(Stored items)
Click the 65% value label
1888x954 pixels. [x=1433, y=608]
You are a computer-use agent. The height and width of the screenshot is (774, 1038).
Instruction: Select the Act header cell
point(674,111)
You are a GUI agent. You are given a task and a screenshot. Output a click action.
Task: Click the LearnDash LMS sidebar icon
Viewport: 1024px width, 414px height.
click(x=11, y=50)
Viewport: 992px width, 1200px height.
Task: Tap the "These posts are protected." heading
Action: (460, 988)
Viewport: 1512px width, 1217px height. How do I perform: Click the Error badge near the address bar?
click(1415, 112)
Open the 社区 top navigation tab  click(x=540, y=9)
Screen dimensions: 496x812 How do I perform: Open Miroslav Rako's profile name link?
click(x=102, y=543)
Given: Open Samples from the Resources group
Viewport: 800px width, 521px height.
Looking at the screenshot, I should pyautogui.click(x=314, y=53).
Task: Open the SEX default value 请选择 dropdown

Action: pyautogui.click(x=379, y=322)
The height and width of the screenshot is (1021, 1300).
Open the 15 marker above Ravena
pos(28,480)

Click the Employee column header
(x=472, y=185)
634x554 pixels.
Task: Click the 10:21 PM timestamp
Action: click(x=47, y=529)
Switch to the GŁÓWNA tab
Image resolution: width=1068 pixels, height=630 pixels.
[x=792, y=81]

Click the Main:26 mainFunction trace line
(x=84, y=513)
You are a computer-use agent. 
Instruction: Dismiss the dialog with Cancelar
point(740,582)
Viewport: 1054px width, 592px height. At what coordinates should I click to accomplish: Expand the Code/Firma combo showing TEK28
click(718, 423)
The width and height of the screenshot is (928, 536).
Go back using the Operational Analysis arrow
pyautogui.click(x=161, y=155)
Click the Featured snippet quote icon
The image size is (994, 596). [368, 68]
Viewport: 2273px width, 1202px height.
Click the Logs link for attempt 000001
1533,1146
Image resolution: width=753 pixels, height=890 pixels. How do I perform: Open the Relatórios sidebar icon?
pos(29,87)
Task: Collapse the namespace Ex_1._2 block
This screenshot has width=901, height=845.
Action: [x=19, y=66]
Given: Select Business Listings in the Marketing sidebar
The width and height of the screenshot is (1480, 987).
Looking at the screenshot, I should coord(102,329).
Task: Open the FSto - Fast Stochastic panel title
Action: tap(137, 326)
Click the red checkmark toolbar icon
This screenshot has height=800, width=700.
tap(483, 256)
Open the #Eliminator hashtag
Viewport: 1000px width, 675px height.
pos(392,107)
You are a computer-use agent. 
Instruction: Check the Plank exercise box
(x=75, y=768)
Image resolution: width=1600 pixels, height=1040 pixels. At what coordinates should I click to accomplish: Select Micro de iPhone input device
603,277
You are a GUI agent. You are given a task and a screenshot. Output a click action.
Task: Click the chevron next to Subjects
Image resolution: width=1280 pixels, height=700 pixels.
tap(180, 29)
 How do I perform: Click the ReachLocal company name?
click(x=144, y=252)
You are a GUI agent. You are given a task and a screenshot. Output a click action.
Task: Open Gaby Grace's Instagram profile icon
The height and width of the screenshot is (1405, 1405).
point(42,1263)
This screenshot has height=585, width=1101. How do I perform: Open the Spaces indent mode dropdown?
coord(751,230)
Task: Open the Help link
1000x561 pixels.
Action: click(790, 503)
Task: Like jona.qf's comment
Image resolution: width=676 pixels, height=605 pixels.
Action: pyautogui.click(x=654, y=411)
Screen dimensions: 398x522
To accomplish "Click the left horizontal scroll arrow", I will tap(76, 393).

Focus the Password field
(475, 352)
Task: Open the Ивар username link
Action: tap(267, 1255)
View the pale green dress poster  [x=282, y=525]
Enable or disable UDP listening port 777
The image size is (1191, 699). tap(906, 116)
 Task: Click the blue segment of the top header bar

- What the exercise asks
Set down, word for word, each line from the top of the records above through the line with "Task: Click the LearnDash LMS sidebar icon".

- Output of the task
Click the 65% value label
1888x954 pixels. [x=1433, y=608]
You are a computer-use agent. The height and width of the screenshot is (774, 1038).
Instruction: Select the Act header cell
point(674,111)
You are a GUI agent. You are given a task and a screenshot. Output a click action.
Task: Click the LearnDash LMS sidebar icon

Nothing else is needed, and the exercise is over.